Mardi 5 mai, la commission des affaires économiques du Sénat a auditionné en visioconférence Nicolas Dufourcq, directeur général de Bpifrance, pour faire le point sur l’action de la banque publique en matière de soutien à la trésorerie et à l’investissement des entreprises durant la crise sanitaire et, plus largement, sur le rôle qu’elle entend jouer dans la relance de l’économie.

Parallèlement au traitement de 80 000 appels durant les quinze premiers jours de la crise, la banque a élaboré un Prêt Rebond aux côtés des régions (accordé à hauteur de 250 millions d’euros à ce jour) et mis en œuvre les prêts garantis à 90 % par l’État (PGE). "Ces derniers ont été demandés pour un montant de 83 milliards d’euros et accordés à hauteur de 57 milliards d’euros ; 350 000 entreprises en ont bénéficié, dont 90 % sont des TPE", a indiqué le directeur général. Les critères d’accès aux PGE ont par ailleurs été assouplis dans le sens demandé par les sénateurs, puisque désormais les entreprises aux fonds propres négatifs ou considérées comme étant en difficulté y sont éligibles. Seules celles en cessation de paiement au 31 décembre 2019 ne peuvent y prétendre.

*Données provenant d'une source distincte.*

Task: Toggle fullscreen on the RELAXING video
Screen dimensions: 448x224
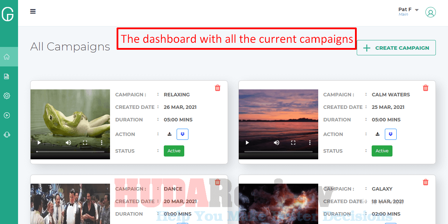Action: (85, 143)
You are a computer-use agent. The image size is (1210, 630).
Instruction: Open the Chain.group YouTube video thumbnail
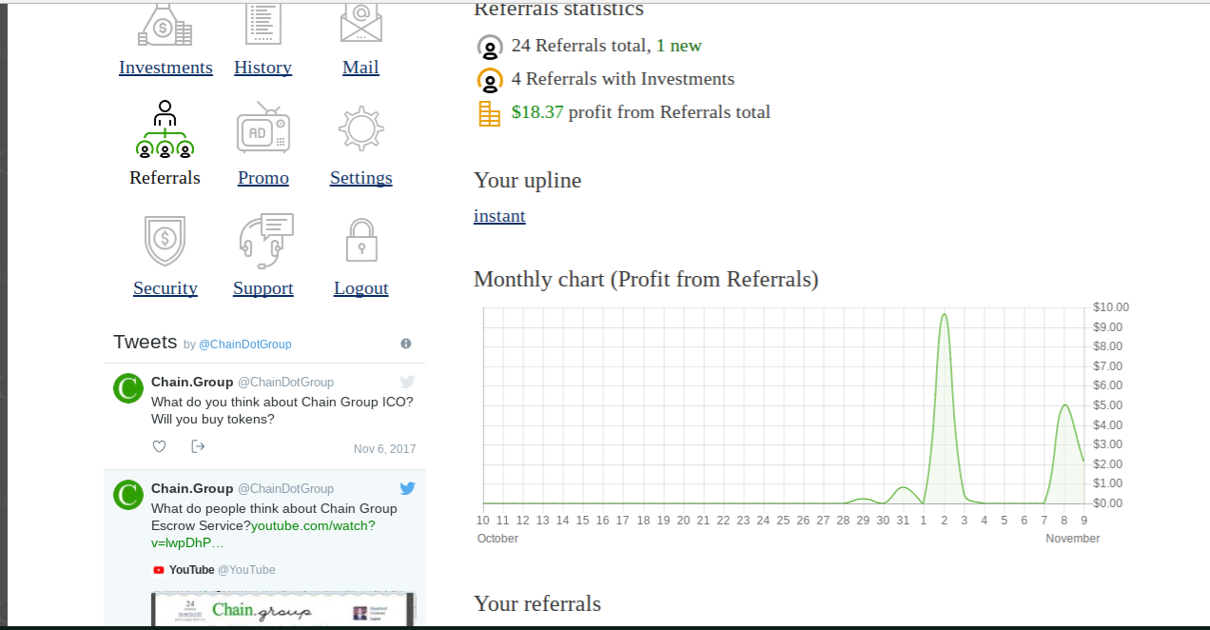coord(283,609)
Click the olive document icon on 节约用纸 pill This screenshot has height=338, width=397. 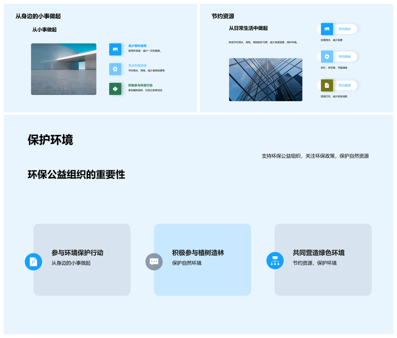click(x=327, y=85)
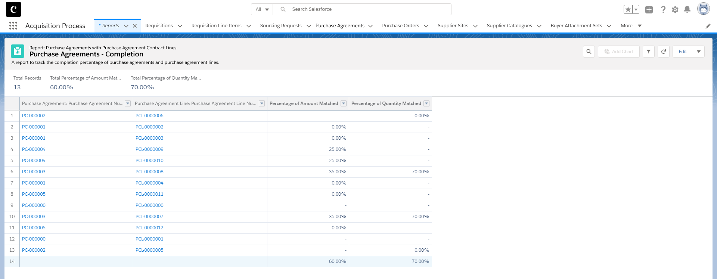Open the user profile avatar
This screenshot has width=717, height=279.
click(x=703, y=9)
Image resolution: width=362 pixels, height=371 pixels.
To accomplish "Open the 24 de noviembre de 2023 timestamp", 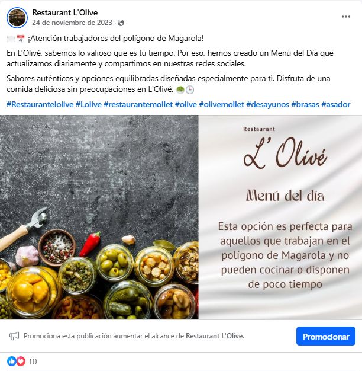I will (x=72, y=23).
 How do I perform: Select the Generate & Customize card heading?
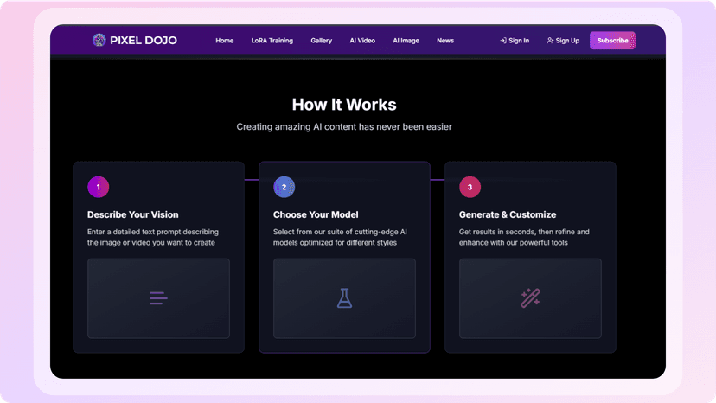[508, 214]
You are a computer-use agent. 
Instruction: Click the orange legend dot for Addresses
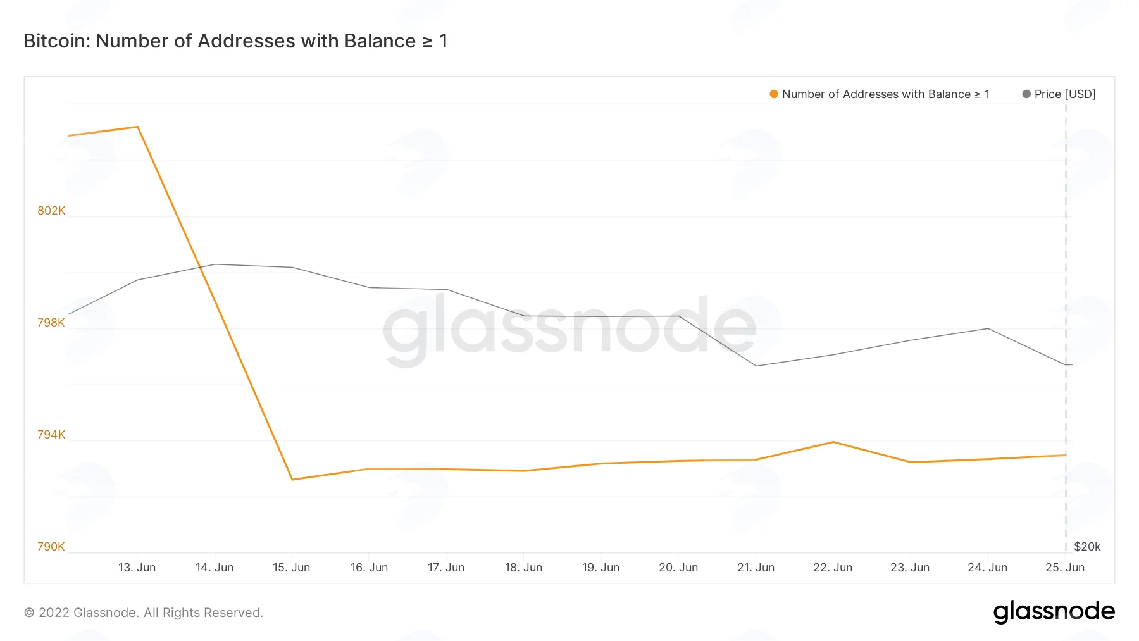pos(773,94)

Pour la présidente de la commission des affaires économiques, Sophie Primas, "le rôle de Bpifrance est double, aux côtés des territoires, en particulier les régions. D’une part, mettre en œuvre le plan de soutien à la trésorerie des entreprises afin qu’elles traversent cette crise inédite. À cet égard, nous nous félicitons que les remontées d’information du terrain aient permis l’assouplissement des critères d’accès aux PGE. D’autre part, être un acteur du financement de la relance, en mettant l’accent sur les capacités d’investissement des entreprises, quel que soit le secteur. Notre capacité à rebondir après cette crise dépendra, entre autres, de cet effort public : c’est maintenant qu’il faut accompagner le financement des transformations auxquelles nos entreprises font face. Bpifrance doit être à l’avant-poste de la relance".

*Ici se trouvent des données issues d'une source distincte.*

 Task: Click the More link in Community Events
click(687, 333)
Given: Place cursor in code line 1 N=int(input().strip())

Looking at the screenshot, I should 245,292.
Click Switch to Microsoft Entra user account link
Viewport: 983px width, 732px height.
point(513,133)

Selon le directeur général, alors que 2 à 3 milliards d’euros de nouveaux prêts sont garantis chaque jour, la barre des 100 milliards d’euros de prêts garantis par l’État devrait être atteinte avant la fin de l’année. Au total, le coût budgétaire pour l’État, dans l’hypothèse de 10 % de non-remboursements, devrait atteindre environ 9 milliards d’euros. Il a ainsi noté que "dans une crise cataclysmique mais éphémère, il n’y a que le budget de l’État qui peut aider" à soutenir la trésorerie.

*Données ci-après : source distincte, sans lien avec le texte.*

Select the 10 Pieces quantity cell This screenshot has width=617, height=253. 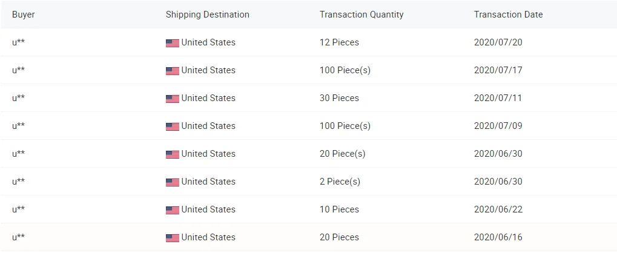coord(339,209)
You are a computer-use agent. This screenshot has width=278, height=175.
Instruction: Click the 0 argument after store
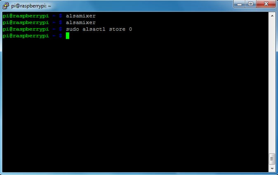tap(130, 29)
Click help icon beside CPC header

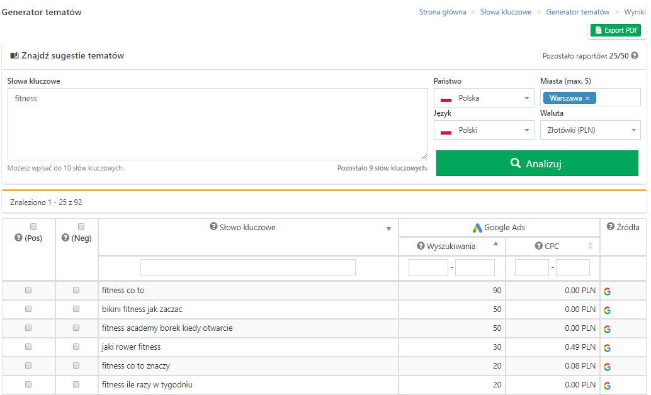tap(538, 246)
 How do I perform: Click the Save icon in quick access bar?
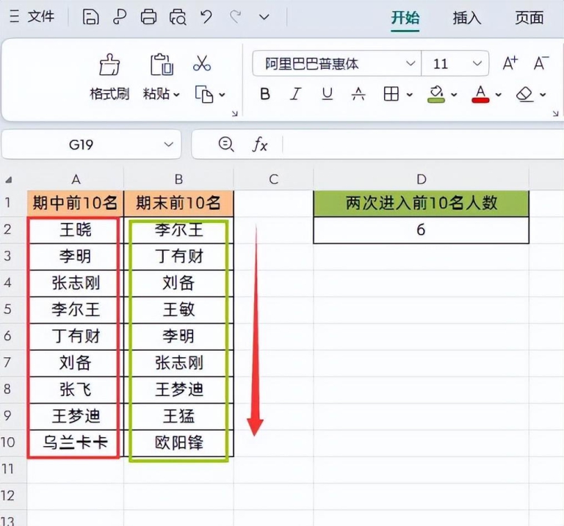click(90, 17)
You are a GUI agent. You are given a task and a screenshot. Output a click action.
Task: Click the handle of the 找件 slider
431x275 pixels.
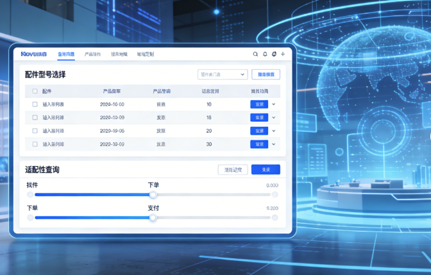(153, 194)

M. Dufourcq a également souligné qu’en la matière, le réseau bancaire avait fait preuve de réactivité, les banques acceptant "de mettre à la disposition de la solidarité nationale la totalité de leurs agences, soit 17 000, et de garder sur leurs fonds propres 10 % du risque". Interrogé sur la méthode de calcul du taux de refus des banques, annoncé aux alentours de 3 %, il a confirmé qu’un prêt octroyé pour un montant inférieur à celui demandé n’était pas considéré comme un refus, ce qui peut amoindrir ce taux ; il a par ailleurs rappelé qu’en tout état de cause, demander une caution personnelle à l’entrepreneur était interdit.

Il a déclaré n’être "pas convaincu par l’idée d’un guichet général", c’est-à-dire un passage de la garantie de l’État de 90 à 100 %, s’interrogeant sur la pertinence de solliciter les banques si "elles n’estiment plus du tout le risque et distribuent uniquement de l’argent".

Les sénateurs ont ensuite interrogé M. Dufourcq sur le rôle de Bpifrance dans la relance, secteur par secteur, et dans les grandes transformations transversales que connaît notre économie.

En ce qui concerne les moyens mobilisés en faveur de la transition énergétique dans le secteur industriel, les sénateurs ont noté l’arrêt du "prêt vert" faute de financement par le PIA (Programme d’Investissement d’Avenir) et ont appelé à muscler le Plan Climat de Bpifrance afin de soutenir l’investissement des entreprises en faveur de la décarbonation de l’outil productif. Le Directeur général a indiqué que de nouveaux fonds pourraient être débloqués à cette fin par l’Ademe, notant toutefois qu’un nouveau PIA n’était pas la priorité dans un premier temps.

Appelant par ailleurs à renforcer les moyens d’intervention de Bpifrance en fonds propres, afin de consolider la situation financière des entreprises et de les protéger d’éventuelles prédations, les sénateurs se sont enquis de l’avenir des fonds d’investissement en fonds propres cofinancés par la banque et les grands donneurs d’ordre industriels. M. Dufourcq a indiqué à cette occasion qu’un renforcement du Fonds Avenir Automobile était à l’étude, ainsi que le lancement d’un nouveau fonds "Aerofund IV".

Questionné par les sénateurs de la cellule tourisme, qui ont appelé, au sein d'un plan de 30 propositions (PDF - 737 Ko), à la mise en place d'un plan de soutien à l'investissement du secteur, M. Dufourcq a précisé que les mesures en cours d'élaboration avec la Banque des territoires s'élèveraient à 3 milliards d'euros, mobilisant notamment le prêt tourisme, le prêt industries créatives pour le soutien à l'événementiel, le fonds "France investissement tourisme" et d'autres investissements en fonds propres, en lien avec les régions.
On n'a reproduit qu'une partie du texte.